After you implement this comparer, you can use a sequence of Product objects in the Distinct method, as shown in the following example.

Product[] products = { new Product { Name = "apple", Code = 9 }, 
                       new Product { Name = "orange", Code = 4 }, 
                       new Product { Name = "apple", Code = 9 }, 
                       new Product { Name = "lemon", Code = 12 } };

//Exclude duplicates.

IEnumerable<Product> noduplicates =
    products.Distinct(new ProductComparer());

foreach (var product in noduplicates)
    Console.WriteLine(product.Name + " " + product.Code);

/*
    This code produces the following output:
    apple 9 
    orange 4
    lemon 12
*/

Dim products() As Product = 
    {New Product With {.Name = "apple", .Code = 9}, 
     New Product With {.Name = "orange", .Code = 4}, 
     New Product With {.Name = "apple", .Code = 9}, 
     New Product With {.Name = "lemon", .Code = 12}}

' Exclude duplicates.

Dim noduplicates = products.Distinct(New ProductComparer())

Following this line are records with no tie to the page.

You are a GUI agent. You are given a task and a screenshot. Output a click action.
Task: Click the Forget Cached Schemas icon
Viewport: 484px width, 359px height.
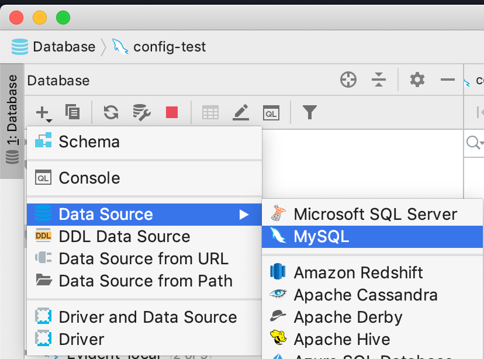pyautogui.click(x=140, y=112)
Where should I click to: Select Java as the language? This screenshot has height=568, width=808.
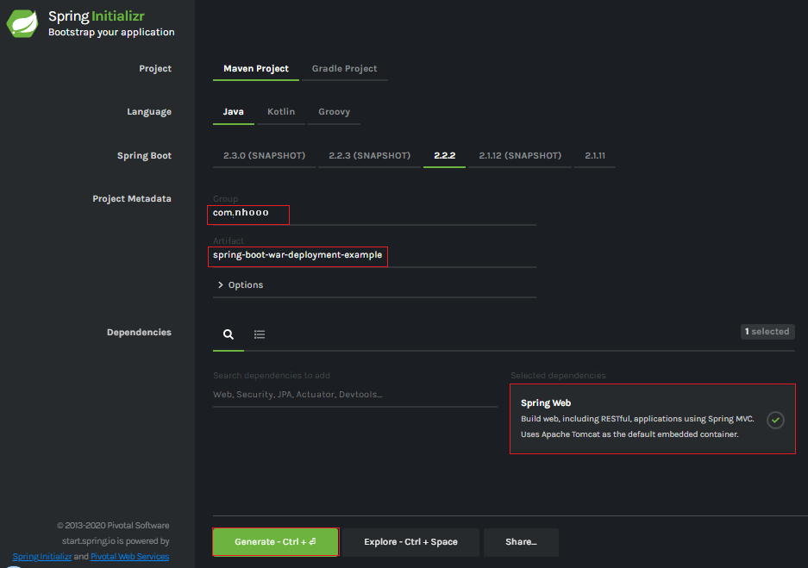click(x=234, y=112)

For Each product In noduplicates
    Console.WriteLine(product.Name & " " & product.Code)
Next

' This code produces the following output:
'
' apple 9
' orange 4
' lemon 12
' 

Remarks

This method is implemented by using deferred execution. The immediate return value is an object that stores all the information that is required to perform the action. The query represented by this method is not executed until the object is enumerated either by calling its GetEnumerator method directly or by using foreach in Visual C# or For Each in Visual Basic.

The Distinct<TSource>(IEnumerable<TSource>, IEqualityComparer<TSource>) method returns an unordered sequence that contains no duplicate values. If comparer is null, the default equality comparer, Default, is used to compare values.